L'autocensure a-t-elle gagné le «New York Times» et la gauche américaine?

Peut-on encore penser librement dans le plus prestigieux journal américain ? Bari Weiss, 36 ans, journaliste à la rubrique «Opinion» du New York Times, vient d’en claquer la porte en dénonçant le «harcèlement» dont elle aurait été victime. En cause ? Ses idées jugées dérangeantes par une partie de la rédaction du média ouvertement progressiste et anti-Trump. Elle déplore avoir été ostracisée pour avoir tenté d’élargir le spectre idéologique du journal à des points de vue conservateurs, mission pour laquelle elle avait précisément été embauchée trois ans auparavant. Weiss, qui a longtemps travaillé au Wall Street Journal, avait été recrutée dans le quotidien new-yorkais juste après l’élection de Donald Trump, alors que sa direction entamait une profonde autocritique pour ne pas avoir su anticiper la victoire du milliardaire. Le départ de Weiss viendrait épaissir le procès en intolérance d’une frange de la gauche américaine qui n’admettrait plus d’être exposée à des opinions autres que les siennes.
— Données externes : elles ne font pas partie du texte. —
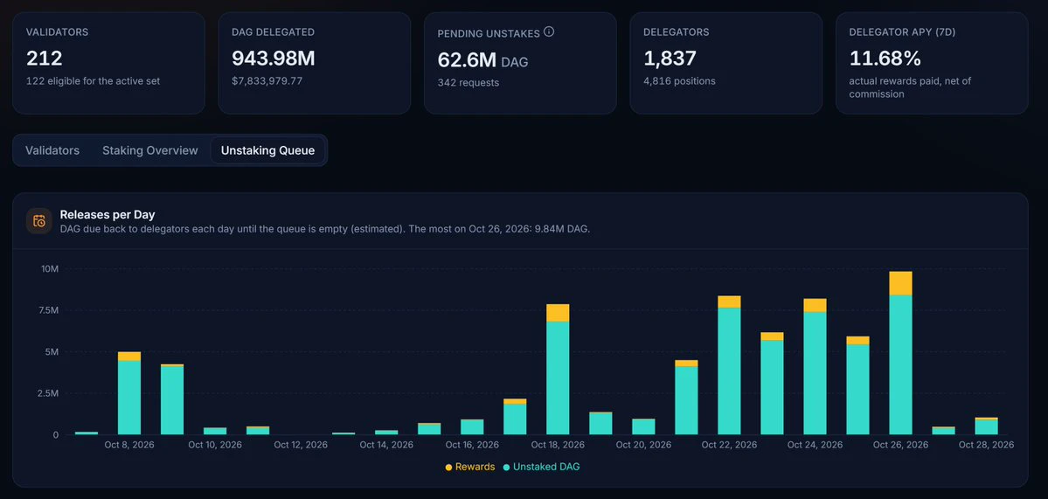Toggle the Unstaked DAG legend item
This screenshot has height=499, width=1048.
pyautogui.click(x=541, y=467)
Une version combative du «cool»

Dans une lettre publiée sur son site, la journaliste de renom, primée par le National Jewish Book Award 2019 pour son essai How to Fight Anti-Semitism (Crown, 2019), affirme avoir été traitée de «raciste» et de «nazie» par certains de ses collègues sans que la direction du quotidien intervienne. Elle décrit une équipe éditoriale minée par un conflit de générations entre la vieille garde «centrist» et de jeunes rédacteurs et éditeurs plus portés sur les combats féministes et les inégalités raciales. Ces derniers représenteraient l’émergence d’une culture «woke» à l’intérieur du journal. Le terme, venu de l’argot afro-américain, désigne un état d’éveil («to wake») ou une certaine détermination à combattre les oppressions visant les minorités. Pour ses défenseurs, être «éveillé» correspond à une nouvelle forme de militantisme hyperconscient des inégalités diverses, sexistes, ethniques, sociales, voire environnementales. Ce qui signifie ne plus rien laisser passer. Pour ses détracteurs, il constitue une menace directe sur la démocratie pour sa tendance à noyauter le débat public au profit d’un conformisme «bien-pensant».
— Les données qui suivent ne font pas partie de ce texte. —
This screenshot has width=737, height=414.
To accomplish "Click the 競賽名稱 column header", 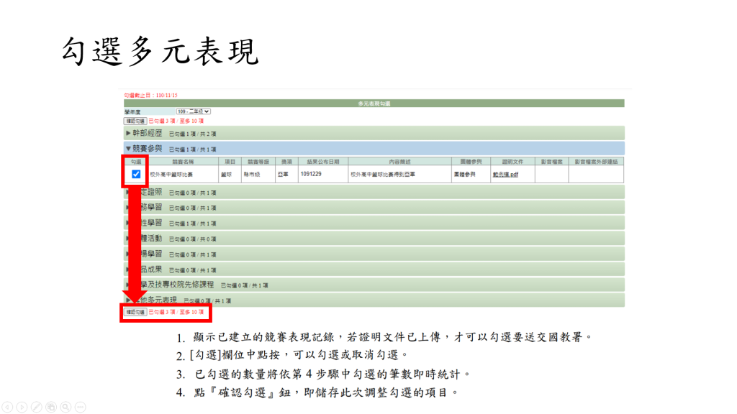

Avant d’atterrir dans l’open space du New York Times, le concept est apparu pour la première fois dans le titre «Master Teacher» de la chanteuse Erykah Badu, sorti en 2008, avant d’être popularisé lors des manifestations Black Lives Matter en 2013, contre les violences policières faites aux Noirs américains. Le «woke», c’est la version combative de l’anticonformisme «cool», posture politique adoptée par les Afro-Américains au XXe siècle pour désamorcer le racisme institutionnel et décrite par Joel Dinerstein, professeur à l’université de Tulane, dans The Origins of Cool in Postwar America (The University of Chicago Press, 2017). Plus revendicatif, plus offensif que son aînée la coolitude, la culture «woke» s’est affermie au sein de la gauche américaine à mesure que le mandat trumpien s’est enlisé dans la surenchère raciste. Une frange de l’opinion que Weiss, très critique à son égard, a fini par s’aliéner.
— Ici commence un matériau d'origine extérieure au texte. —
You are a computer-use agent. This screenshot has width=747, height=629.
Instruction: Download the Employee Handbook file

La culture «woke» a tant été popularisée qu’elle en serait presque dévoyée. A l’image du cool, le concept aurait été récupéré par des stratégies commerciales, de communication politique ou à des fins de promotion de soi. «Le terme a commencé à perdre sa connotation raciale, devenant fourre-tout pour toute sorte de comportement progressiste, déplore l’écrivain américain Damon Young dans une tribune au New York Times en novembre 2019. Vous êtes ''woke'' si vous recyclez, ou si vous avez tout simplement retweeté une infographie sur les vertus du recyclage.» Même les Golden Globes 2018, dominés par l’affaire Weinstein, ont été «woke», toujours selon le New York Times.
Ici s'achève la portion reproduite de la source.